READING TEXT>
* * * * * * * * *
These micro-level studies used experimental
or quasi-experimental designs to infer
causal links between the use of GenAI tools and gains in labour productivity.
They showed significant differences
between workers at different skill levels,
and it is therefore not clear from the
studies whether the use of AI can reduce
or increase inequality across workers.
For example, one study found that the
largest productivity improvements in
a customer service centre were from
the least-skilled and least-experienced workers, who used an AI assistant to
learn the good practices of the highest-skilled workers.
On the other hand, another study, on
science material researchers, showed
much higher productivity gains for leading
researchers.
This may be because the most experienced
scientists were able to take advantage
of their knowledge to prioritize the
most promising AI suggestions, while
the 30 per cent of least-productive
researchers spent time on testing less
promising options. Most of the evidence
to date comes from early adopters, and
whether similar productivity gains apply to
latecomers, particularly from developing
countries far from the technological
frontier, remains to be ascertained.
Overall, the impact of AI, particularly the use
of GenAI, tends to be greater for particular
service-related tasks. Yet the benefits
can also extend indirectly to other firms.
Therefore, it is important to foster inter-industry synergies and complementarities
between knowledge-based services and
manufacturing and the primary sector
in order to transmit productivity gains
through the economy and drive an AI-powered industrial transformation.
More comprehensive studies that consider
complex tasks that are more difficult for
AI to learn can help better understand
the impact of AI across the economy.
Nonetheless, the early evidence on GenAI
complements the findings from firm level studies that show that the use of
AI can increase productivity (box II.1).
Previous waves of technology primarily
impacted blue-collar occupations, but those
most exposed by AI are in knowledge-intensive sectors. A recent OECD survey on job
markets in Europe and North America listed
the top industries prone to AI automation as those in finance, advertising, consulting
and information technology.
Similarly, a study in India based on online
job postings between 2016 and 2019
found that AI-related skills requirements
were concentrated in information
technology, finance and professional
services. A recent
global survey found that GenAI was being
adopted least in manufacturing and more
commonly in marketing and sales, product
and services development and information
technology functions. It should be noted, however, that even in non-knowledge intensive sectors, there are jobs highly exposed to AI.
One study estimated that AI would affect
40 per cent of global employment, showing
that one third of jobs in developed countries
had high potential for AI automation and
around 27 per cent were exposed to AI augmentation. Workforces in advanced
economies are at greater risk since more of
their jobs involve cognitive tasks. However,
these economies are also better positioned
than emerging and low-income economies
to capitalize on the benefits of AI.
For individual countries, the impacts
depend on their occupational structures.
For example, the United Kingdom has
a significant share of employment in
professional and managerial occupations
that are highly exposed to AI augmentation,
as well as in clerical support and technician
occupations that could be exposed to AI-related automation.
Developed countries are in general more
likely than developing countries to face
more immediate labour market adjustments
and an increase in wage inequality.
* * * * * * * * *
COMPLETE THE FOLLOWING>
**a)** Lay out the records as a JSON list of strings, one string per line and no blank lines. Begin at the first line of the records and stop after the line that has "(x=1747, y=30)".
**b)** Carry on the passage about AI's effects on productivity and jobs, starting after its last sentence.
* * * * * * * * *
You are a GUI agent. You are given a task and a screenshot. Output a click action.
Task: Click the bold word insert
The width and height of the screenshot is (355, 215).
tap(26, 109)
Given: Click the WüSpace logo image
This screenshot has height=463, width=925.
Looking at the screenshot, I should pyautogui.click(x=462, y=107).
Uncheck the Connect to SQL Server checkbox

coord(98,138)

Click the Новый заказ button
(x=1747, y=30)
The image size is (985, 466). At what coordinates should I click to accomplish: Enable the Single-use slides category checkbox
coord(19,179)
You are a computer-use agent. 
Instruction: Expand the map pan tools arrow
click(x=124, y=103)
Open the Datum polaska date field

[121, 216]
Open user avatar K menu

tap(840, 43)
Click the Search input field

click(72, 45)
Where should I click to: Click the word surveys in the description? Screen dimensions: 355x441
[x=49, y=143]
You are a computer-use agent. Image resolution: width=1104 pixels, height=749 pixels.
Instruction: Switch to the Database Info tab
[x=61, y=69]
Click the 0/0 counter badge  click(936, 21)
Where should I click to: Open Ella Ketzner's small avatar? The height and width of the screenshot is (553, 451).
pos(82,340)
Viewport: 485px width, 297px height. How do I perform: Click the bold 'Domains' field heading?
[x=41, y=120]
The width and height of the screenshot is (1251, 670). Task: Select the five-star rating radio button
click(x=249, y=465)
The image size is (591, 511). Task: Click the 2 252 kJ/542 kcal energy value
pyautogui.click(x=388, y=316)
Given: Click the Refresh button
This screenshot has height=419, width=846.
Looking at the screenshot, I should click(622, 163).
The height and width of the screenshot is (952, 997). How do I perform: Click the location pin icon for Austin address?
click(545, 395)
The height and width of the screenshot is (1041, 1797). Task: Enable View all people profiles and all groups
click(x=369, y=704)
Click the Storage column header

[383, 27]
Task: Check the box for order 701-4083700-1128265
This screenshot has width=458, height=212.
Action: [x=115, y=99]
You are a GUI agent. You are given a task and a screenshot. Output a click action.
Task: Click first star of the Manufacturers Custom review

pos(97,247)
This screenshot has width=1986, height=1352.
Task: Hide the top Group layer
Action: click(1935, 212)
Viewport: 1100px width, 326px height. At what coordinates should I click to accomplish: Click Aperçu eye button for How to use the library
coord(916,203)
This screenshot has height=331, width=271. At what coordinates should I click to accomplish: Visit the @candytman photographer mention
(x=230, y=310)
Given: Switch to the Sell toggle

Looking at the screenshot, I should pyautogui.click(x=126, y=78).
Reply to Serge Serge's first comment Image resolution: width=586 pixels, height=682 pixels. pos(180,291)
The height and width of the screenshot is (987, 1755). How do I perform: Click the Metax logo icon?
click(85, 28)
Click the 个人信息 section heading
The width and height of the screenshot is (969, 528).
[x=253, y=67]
* * * * * * * * *
RESULTS OF THE EXERCISE>
**a)**
[
  "You are a GUI agent. You are given a task and a screenshot. Output a click action.",
  "Task: Click the bold word insert",
  "The width and height of the screenshot is (355, 215).",
  "tap(26, 109)",
  "Given: Click the WüSpace logo image",
  "This screenshot has height=463, width=925.",
  "Looking at the screenshot, I should pyautogui.click(x=462, y=107).",
  "Uncheck the Connect to SQL Server checkbox",
  "coord(98,138)",
  "Click the Новый заказ button",
  "(x=1747, y=30)"
]

**b)**
In contrast, in India, for example, most
workers are agricultural workers and
craftspeople, who are less exposed.
Developing countries might, therefore,
have time to gain insights from the
experiences in developed countries.
A similar picture is seen when considering
the impact of GenAI. Workers with higher
levels of education are more exposed
but also more likely to benefit. Overall,
GenAI offers greater potential for labour
augmentation than automation, particularly
in low- and middle-income countries
(figure II.3). Technicians and associate
professionals can gain from augmentation
while clerical support workers are highly
exposed to automation.
Exposure to GenAI within job categories is relatively balanced
from a gender perspective, but the over-representation of
women among clerical support workers
makes them more exposed to automation,
particularly in the United States and
Europe.
A study in Latin America showed that GenAI
was more likely to lead to augmentation
than automation and to favour urban,
educated and higher-income workers in
formal occupations, with the benefits fairly
evenly distributed across gender and age.
The study highlighted
that nearly half of the occupations that
could benefit from augmentation faced
digital barriers. In addition, there is a
significant gender-related imbalance in automation, largely because women are
more likely to perform the most exposed
jobs; the proportion of women-held jobs
that are exposed to automation can be
up to twice that of men. This, combined
with the gender divide in digital skills and
access to ICTs, can limit the benefits of
AI adoption for women, thus widening
existing inequalities. It should be emphasized that the impact
of AI on the labour market depends on
the rate of technology adoption, as well
as on other non-technological factors,
such as the relative prices of capital and
labour, economic structures and the
social acceptance of new technology.
These factors amplify or reduce expected
AI-related impacts between sectors
and countries.
One study of seven high-income countries found that while the use of AI had automated some tasks in finance and manufacturing, it had also introduced new tasks, and most employers reported higher productivity but no overall impact on employment. Box II.2 provides further discussion on the impact of AI in knowledge-intensive sectors.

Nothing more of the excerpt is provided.